I first read A Mother’s Rule of Life when I was searching, not just for more structure, but for meaning in the mess. I wanted to honour both my vocation as a mother and my calling to work and create. Holly Pierlot’s book came to me like a conversation I didn’t know I needed.
What is A Mother’s Rule of Life?
At its heart, this book is about anchoring motherhood in something deeper than just to-do lists. Holly Pierlot, a Catholic mother of five, invites us to look at our daily chaos through a spiritual lens. She introduces the idea of a “rule” for mothers, not a set of rigid instructions, but a rhythm for living that brings order, peace, and purpose.
The word “rule” comes from the Latin regula, the same word used for the rules followed by monastic communities. These aren’t about control, but about creating space to live well, to live intentionally, and to live for God.
Holly builds her rule around five priorities:
1. Prayer – putting God first and rooting your day in His presence
2. Person – caring for your own health and well-being
3. Partner – loving and serving your spouse
4. Parent – being present and intentional in raising children
5. Provider – managing the home and contributing to its needs
She doesn’t shy away from the messiness of motherhood.
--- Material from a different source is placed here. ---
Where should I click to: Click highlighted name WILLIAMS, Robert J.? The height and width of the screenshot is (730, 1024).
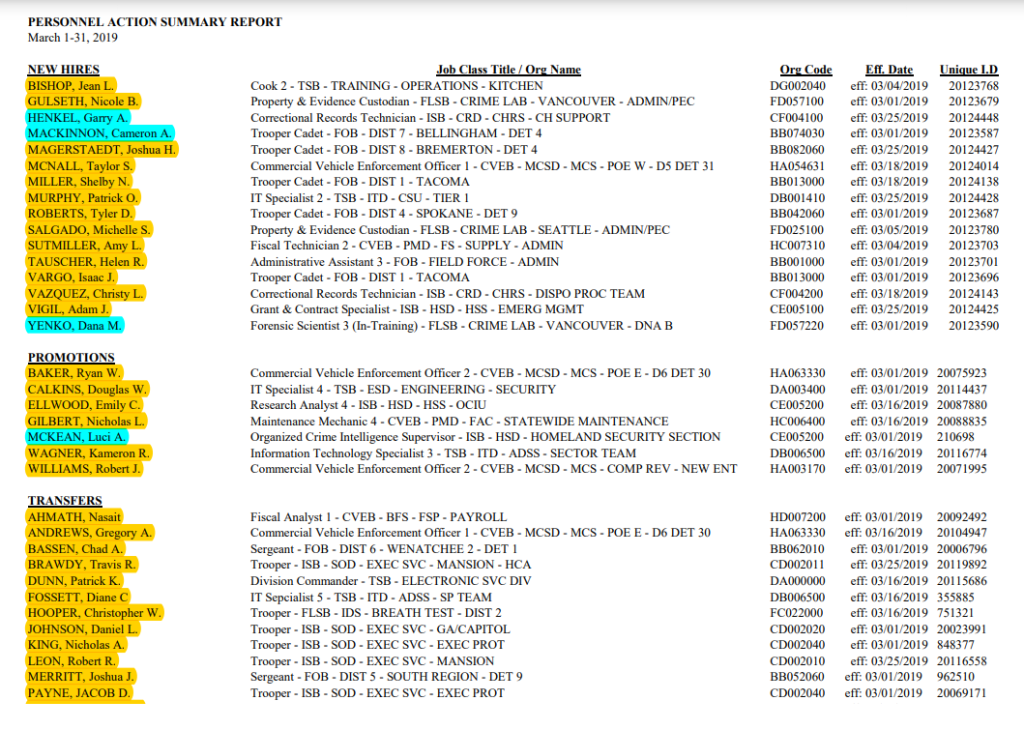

Instead, she invites us to see it as a path to holiness. Her message is both practical and deeply spiritual: your daily life is not separate from your faith, it is your faith, lived out hour by hour.
What Spoke to Me
What moved me most when I read A Mother’s Rule of Life wasn’t the structure (though I love a good routine), but the way Holly connected the ordinary with the sacred. She didn’t speak of prayer and parenting as two separate things, but as threads of the same fabric. Wiping a child’s tears, folding laundry, preparing meals, these could be offerings, not just chores. That thought stayed with me.
I was also deeply touched by how she placed the mother as a person second only to God. It felt radical to read that caring for ourselves wasn’t selfish. It was essential. That as mothers, we are not just vessels to be poured out endlessly. We are souls with needs, and if we don’t tend to them, we burn out. Her reminder that we are daughters of God first was both gentle and grounding.
And of course, her emphasis on prayer, anchoring the whole day in God’s presence. felt like a call to return home. Not in long, uninterrupted hours (which don’t exist in my house), but in short, whispered prayers while brushing hair or washing dishes. That kind of prayer, the kind that weaves through the ordinary, felt not only possible, but beautiful.
Where My Life Looks Different
As much as I love the idea of a perfect rhythm, my life rarely fits into neat blocks of time. I don’t have quiet mornings with structured devotions or afternoons where everything runs smoothly. My days are loud and messy and often unpredictable. I have little ones at my feet and work deadlines that spill into the night. When the lights go off in my girls’ room, the light in my office goes on.
I’m a full-time mother, but also a full-time everything else: entrepreneur, homemaker, night owl, early riser. I didn’t step away from work to mother, I reshaped my work around motherhood. That means I’ve had to build my own kind of rule. One that bends. One that breaks some days. One that gives grace.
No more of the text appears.